Your task: Omit the images and return the remaining entries unchanged.

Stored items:

------------

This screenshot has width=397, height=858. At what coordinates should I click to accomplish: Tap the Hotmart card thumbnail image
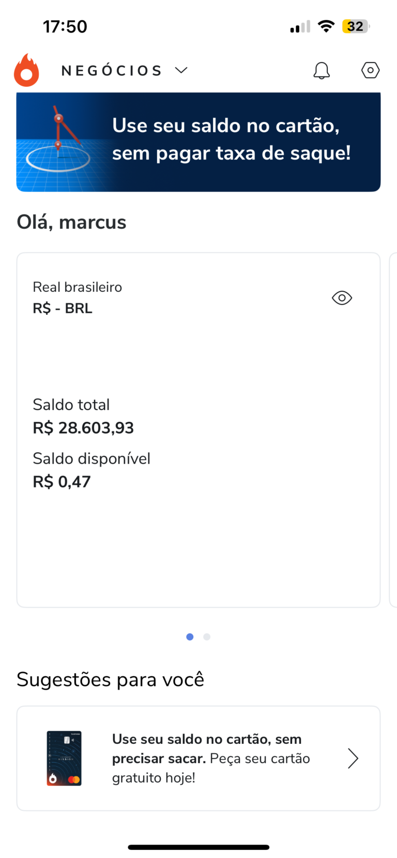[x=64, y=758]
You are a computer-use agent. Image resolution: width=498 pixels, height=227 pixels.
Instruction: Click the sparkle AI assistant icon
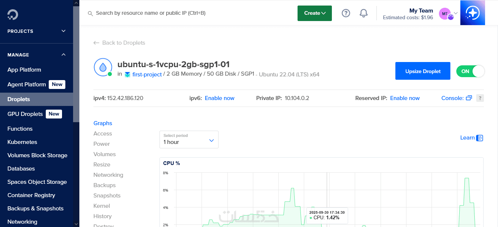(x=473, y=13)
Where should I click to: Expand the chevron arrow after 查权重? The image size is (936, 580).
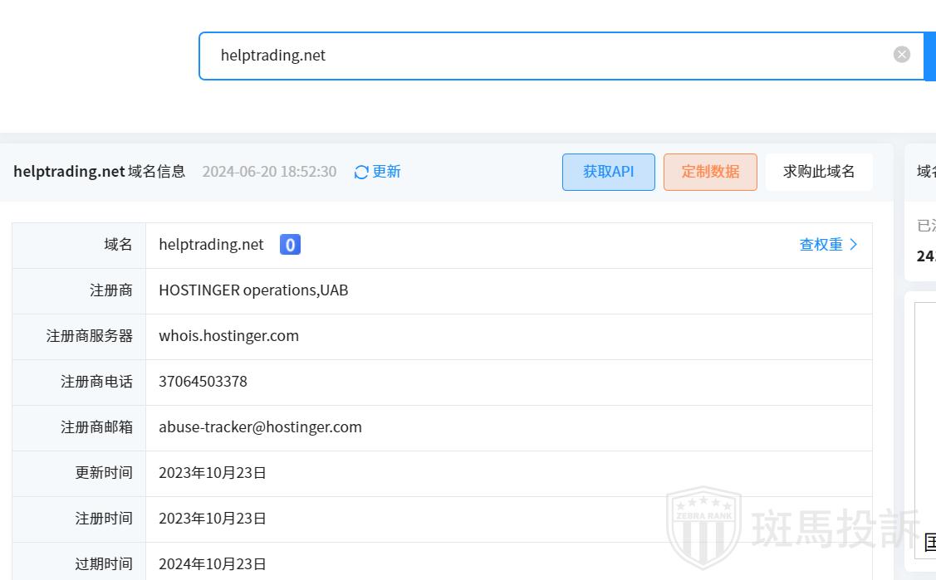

------------

Problem solution:
This screenshot has width=397, height=858. At what coordinates should I click to accomplish: Tap the Hotmart card thumbnail image
[x=64, y=758]
You are a computer-use agent. Image resolution: width=498 pixels, height=227 pixels.
Instruction: Click the sparkle AI assistant icon
(x=473, y=13)
Where should I click to: Expand the chevron arrow after 查权重? The image size is (936, 580).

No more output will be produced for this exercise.